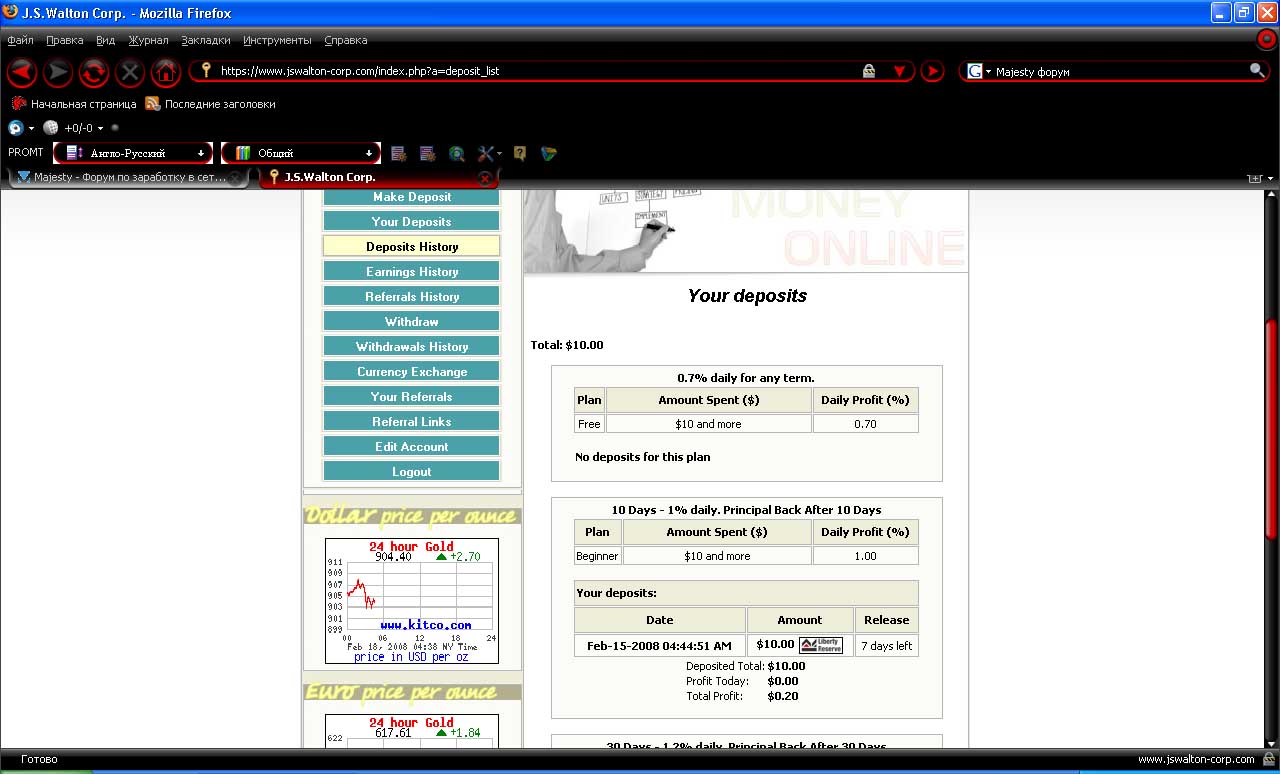1280x774 pixels.
Task: Click the PROMT tools wrench icon
Action: pos(486,153)
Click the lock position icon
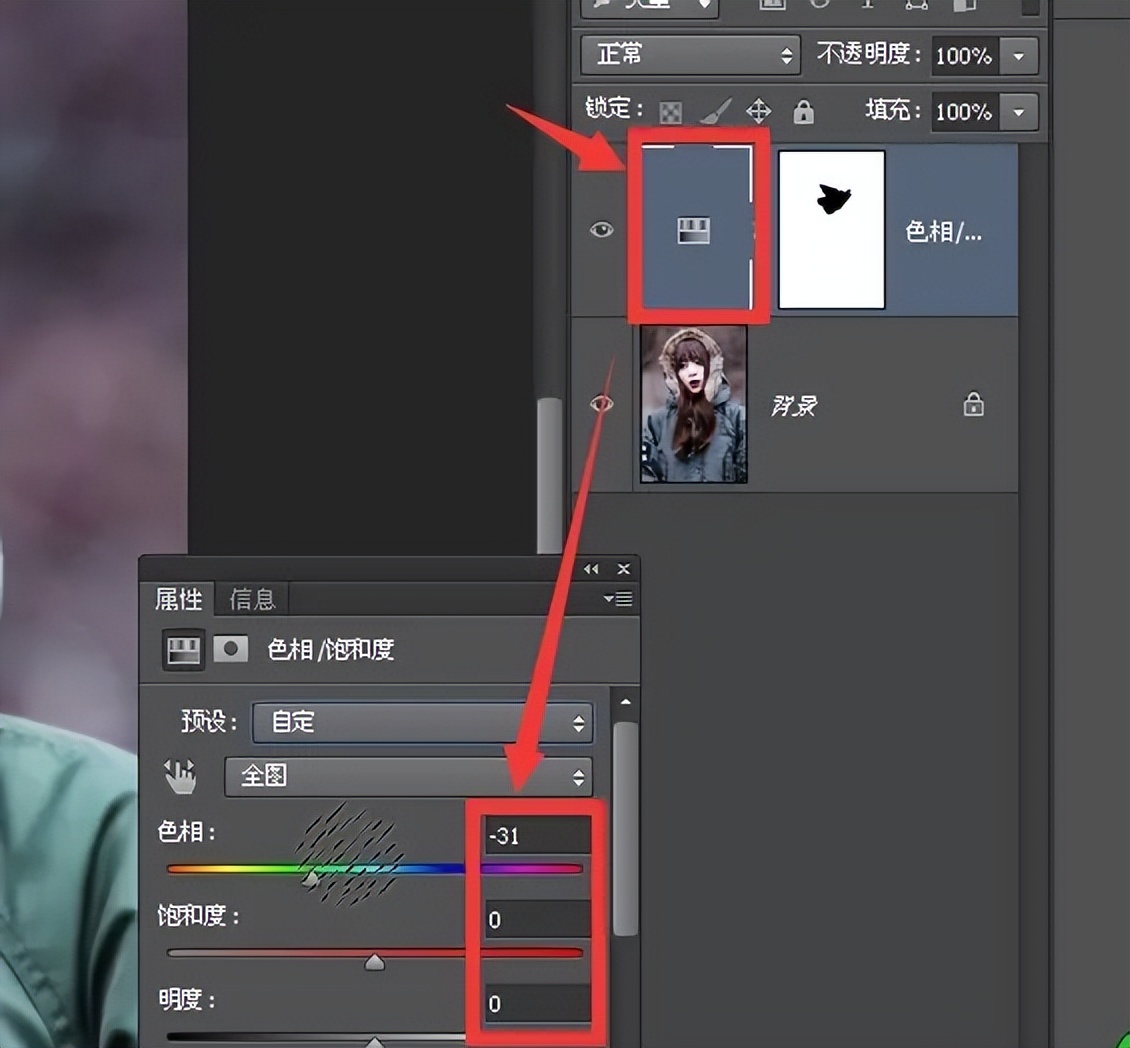Screen dimensions: 1130x1048 (x=759, y=111)
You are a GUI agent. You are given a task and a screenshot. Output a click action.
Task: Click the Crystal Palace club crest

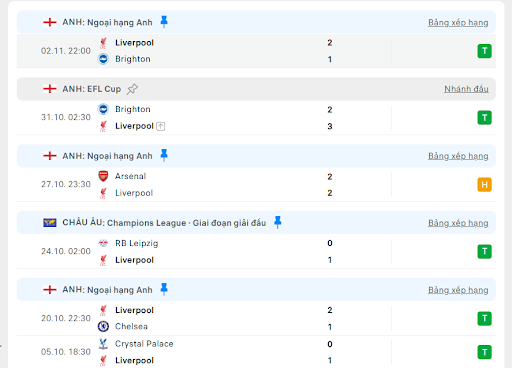[x=103, y=344]
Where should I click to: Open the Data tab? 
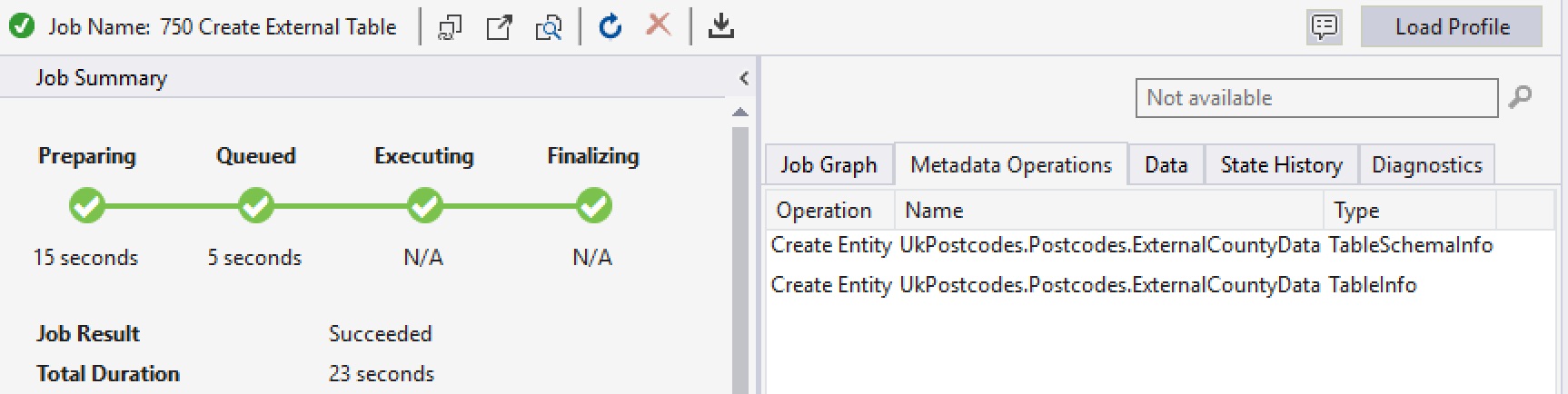[x=1166, y=165]
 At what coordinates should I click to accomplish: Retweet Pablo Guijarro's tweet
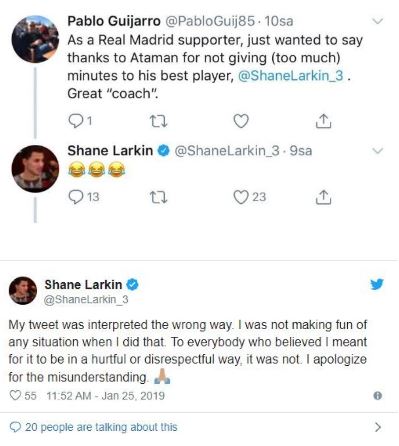click(x=158, y=121)
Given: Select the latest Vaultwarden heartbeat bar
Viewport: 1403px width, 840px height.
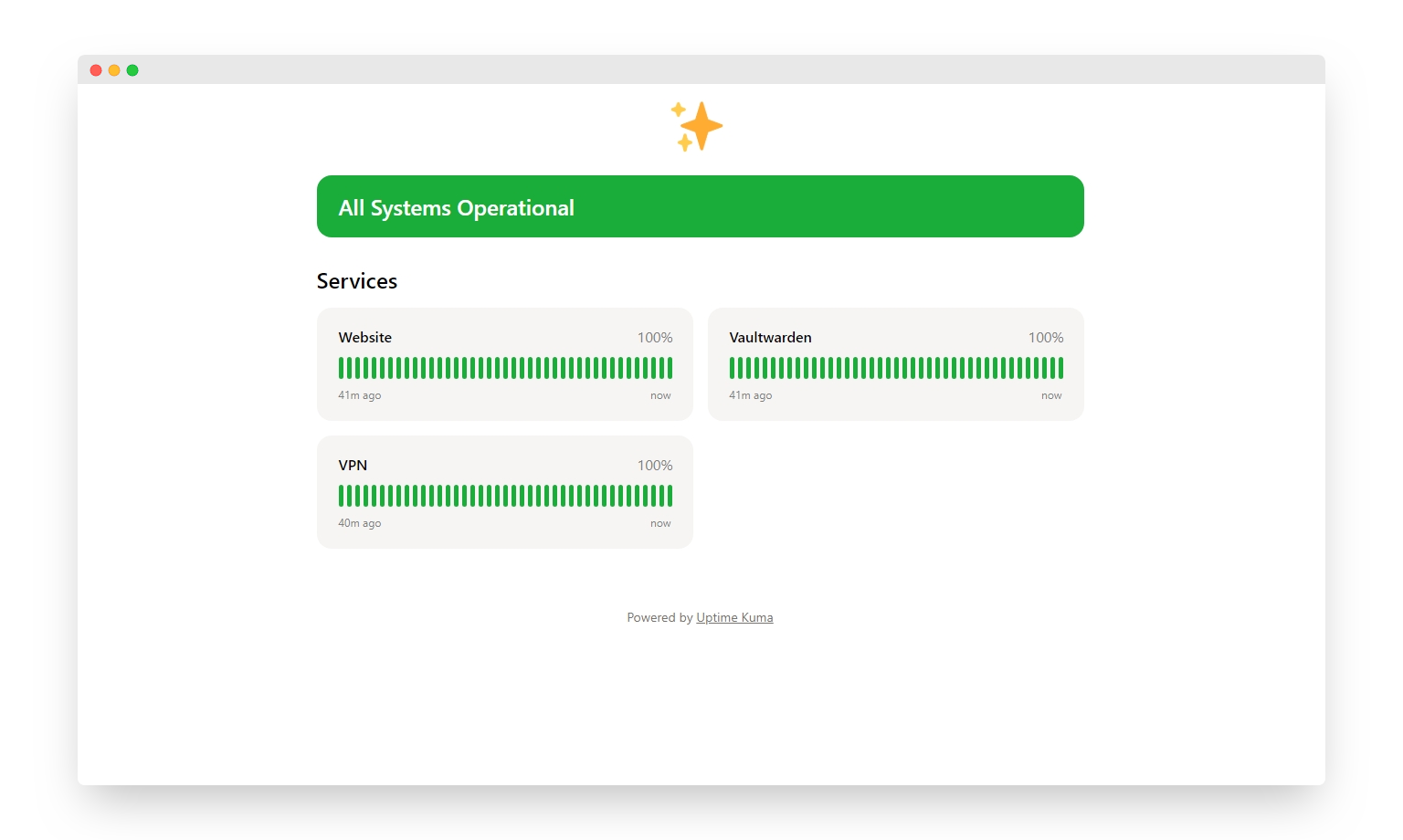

※ ※ ※

▸ **What the task requires**:
Rewrite the lines from the one containing "At what coordinates" through the end of the records, changing "latest" to "oldest" and nothing else. Return only those lines, with the pictures left out.

▸ **Reply to the exercise**:
 At what coordinates should I click to accomplish: Retweet Pablo Guijarro's tweet
click(x=158, y=121)
Given: Select the oldest Vaultwarden heartbeat bar
Viewport: 1403px width, 840px height.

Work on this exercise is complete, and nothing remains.